Filme de Martin Scorsese
Por Parcilene Fernandes
Bacharel em Psicologia. Mestre em
Ciência da Computação pela Universidade Federal de Santa Catarina - UFSC.
Coordenadora e professora dos cursos de Sistemas de Informação e Ciência da
Computação do CEULP/ULBRA.
“A natureza dupla de Cristo – a ânsia tão humana, tão sobre-humana,
do homem alcançar Deus sempre foi um profundo mistério para mim. A principal
angústia e fonte das minhas alegrias e tristezas desde a juventude tem sido a
interminável e implacável batalha entre o espírito e a carne... e a minha alma
é a arena onde estes dois exércitos se encontram e combatem. “
Nikos
Kazantzakis, do livro “A última tentação de Cristo”
Em 1988, a estreia do filme “A última tentação de Cristo”, baseado no
livro do escritor grego Nikos Kazantzakis, causou uma reação intensa e polêmica
em vários lugares do mundo (houve até a depredação de muitos cinemas que
ousaram projetar o filme). A versão da história de Jesus trazida à tela por
Martin Scorsese foi alvo de críticas acaloradas. O filme foi acusado por vários
grupos religiosos de transmitir uma mensagem profana e ofensiva ao retratar não
apenas a face de Jesus-Deus, mas, especialmente, de Jesus-homem, logo sujeito a
dúvidas e medos.

## INSTRUÇÃO A:
Segundo o texto sobre o filme de Martin Scorsese, em que ano estreou "A última tentação de Cristo"?
## INSTRUÇÃO B:
Extraia do texto sobre o filme de Martin Scorsese o trecho que começa em "Filme de Martin" e termina em "Catarina - UFSC.", sem alterar nada.
## INSTRUÇÃO C:
Liste, sem repetições, todas as áreas do conhecimento citadas na apresentação da autora do texto sobre o filme de Martin Scorsese.

## DADOS FORNECIDOS:
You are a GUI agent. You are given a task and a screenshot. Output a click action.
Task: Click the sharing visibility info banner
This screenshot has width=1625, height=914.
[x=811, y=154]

## RESPOSTA A:
Em 1988.

## RESPOSTA B:
Filme de Martin Scorsese
Por Parcilene Fernandes
Bacharel em Psicologia. Mestre em
Ciência da Computação pela Universidade Federal de Santa Catarina - UFSC.

## RESPOSTA C:
Psicologia; Ciência da Computação; Sistemas de Informação